Exactly as they appear, write the lines from the one containing "At what coordinates" to the final line of the entries, leaving pictures out.

━━━━━ Supplied material

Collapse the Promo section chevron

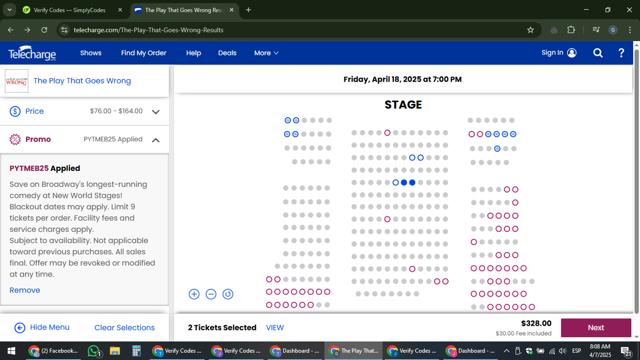tap(156, 140)
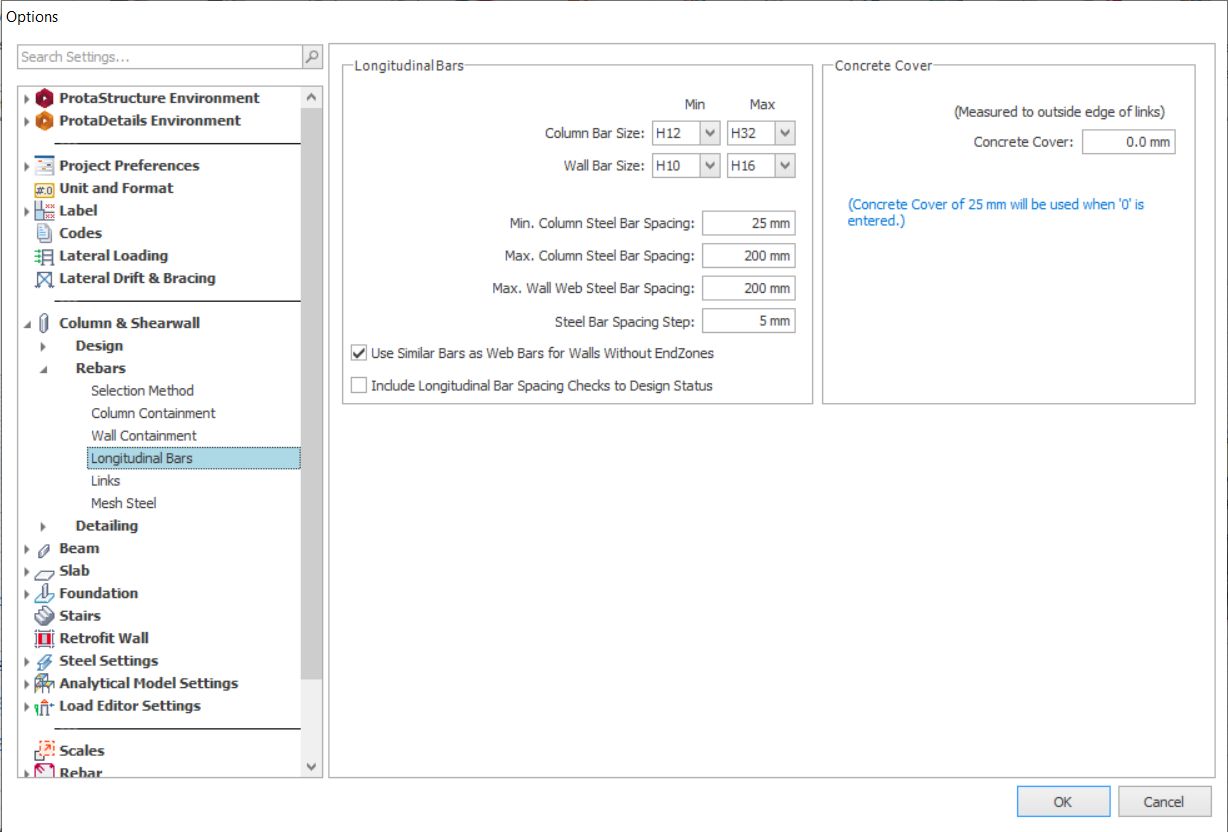Select Mesh Steel settings page

[x=123, y=503]
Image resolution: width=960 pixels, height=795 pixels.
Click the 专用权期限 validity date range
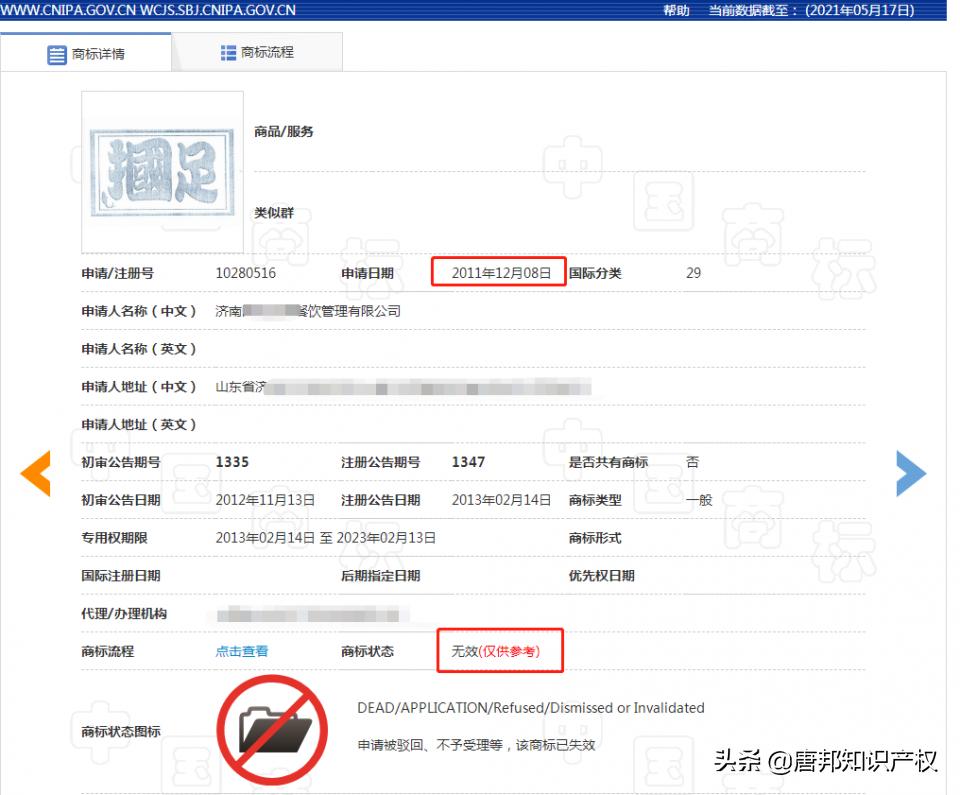coord(330,537)
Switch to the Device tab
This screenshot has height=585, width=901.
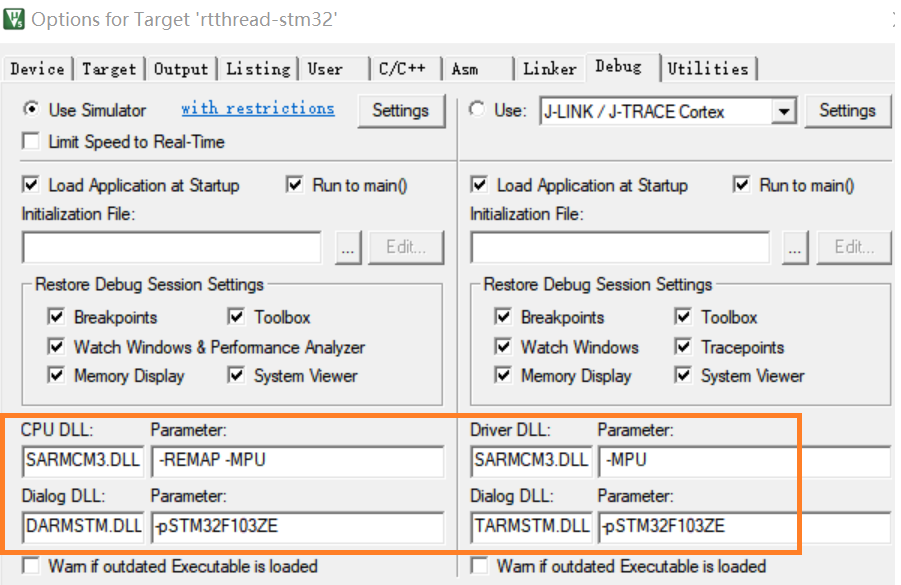[37, 69]
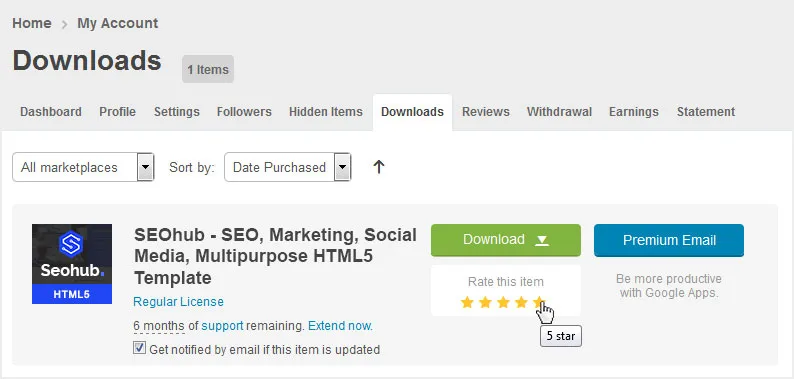This screenshot has height=379, width=794.
Task: Choose the third rating star
Action: pos(503,302)
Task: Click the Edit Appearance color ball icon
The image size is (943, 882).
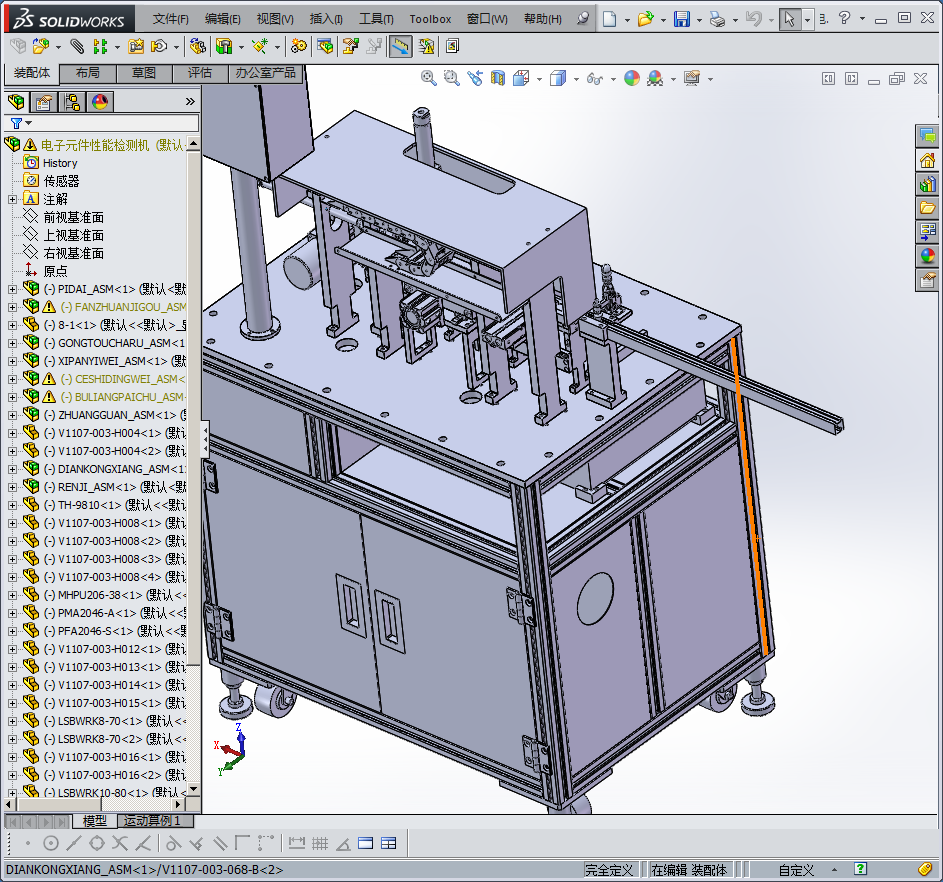Action: tap(631, 78)
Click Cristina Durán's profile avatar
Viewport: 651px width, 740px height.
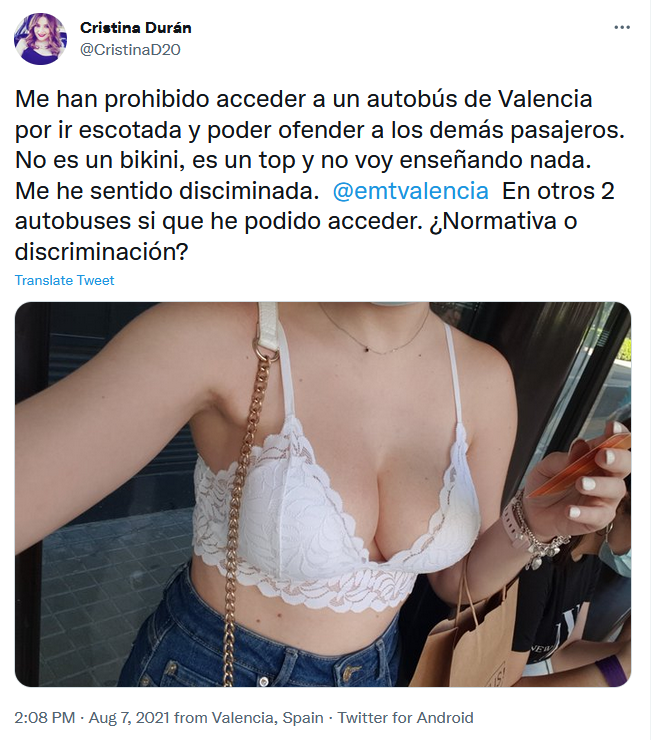40,39
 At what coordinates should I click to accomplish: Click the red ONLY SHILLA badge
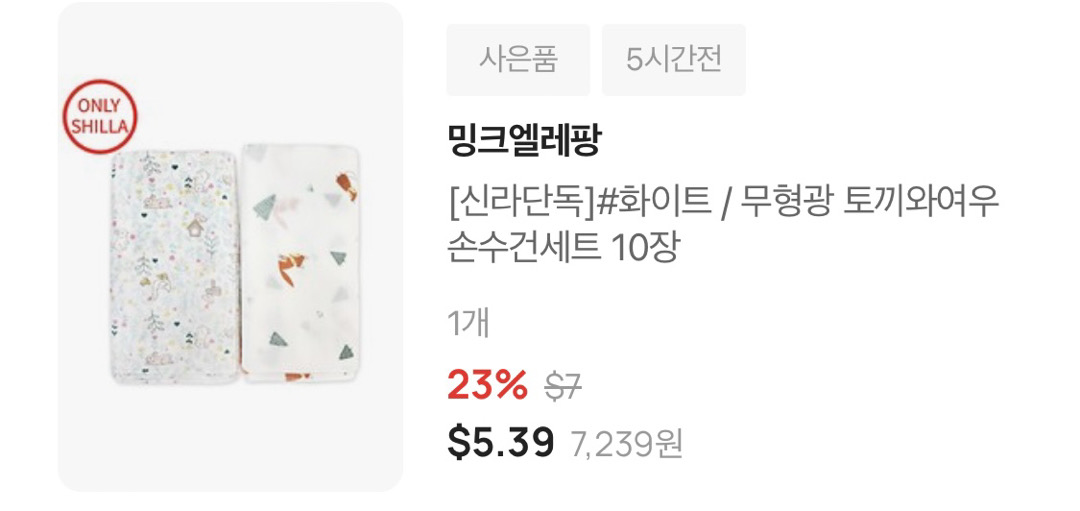[x=100, y=116]
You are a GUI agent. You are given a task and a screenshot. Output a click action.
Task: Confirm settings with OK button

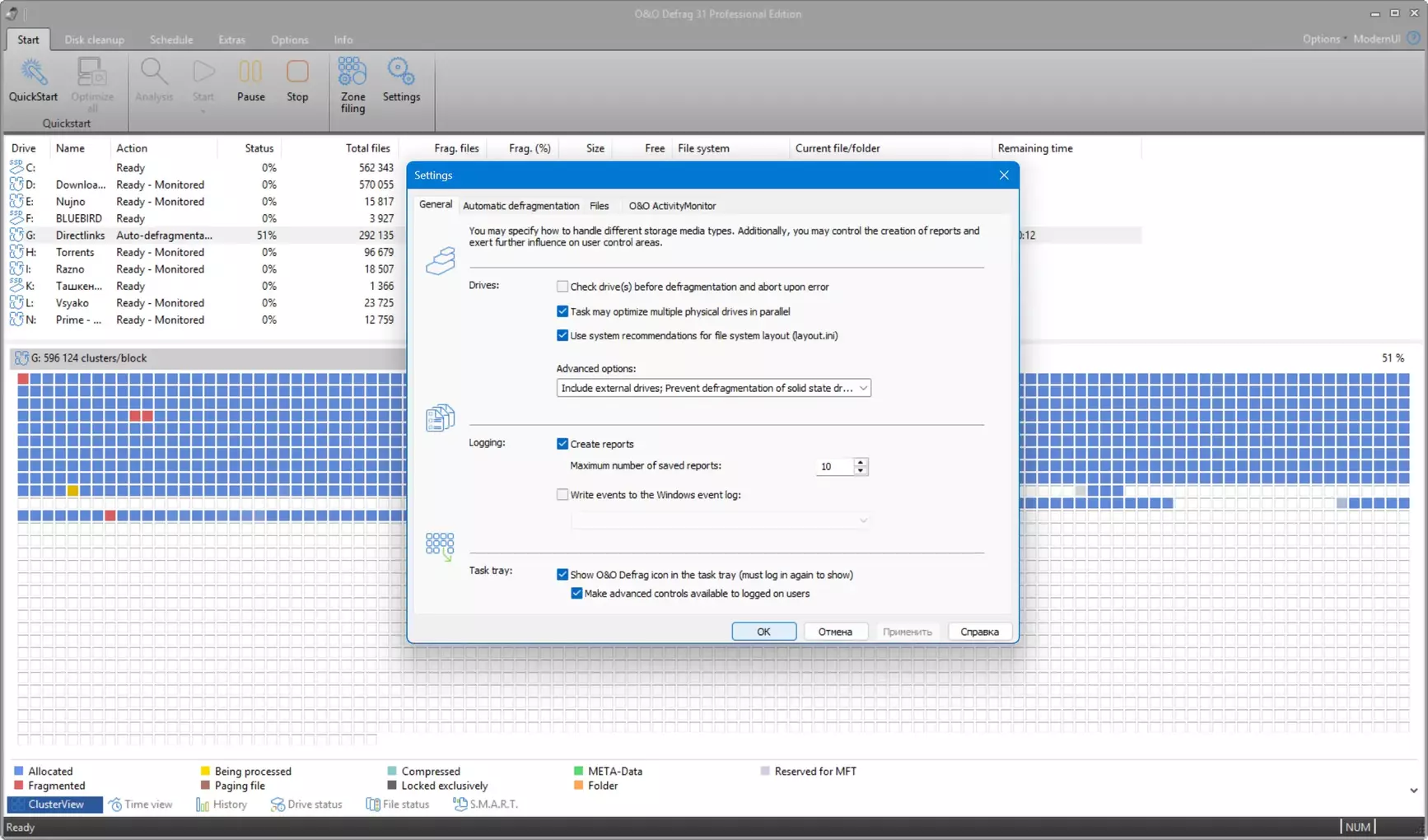coord(763,632)
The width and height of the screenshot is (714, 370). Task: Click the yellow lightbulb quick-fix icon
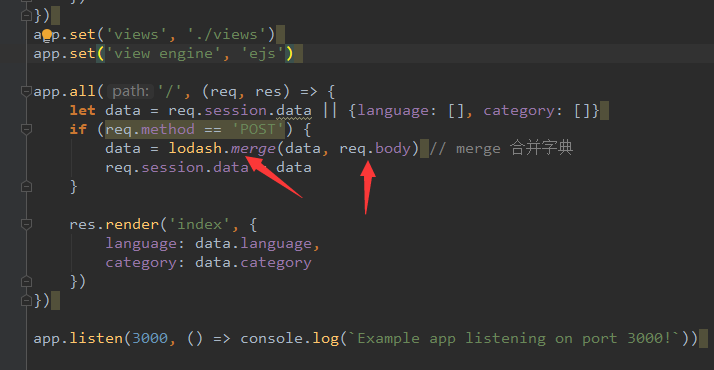click(x=47, y=35)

━━━━━━━━━━

▶ **Final answer**
 At what coordinates should I click to accomplish: Click the red ONLY SHILLA badge
[x=100, y=116]
You are a GUI agent. You are given a task and a screenshot. Output a click action.
Task: Confirm settings with OK button

coord(763,632)
The width and height of the screenshot is (714, 370). Task: Click the yellow lightbulb quick-fix icon
click(x=47, y=35)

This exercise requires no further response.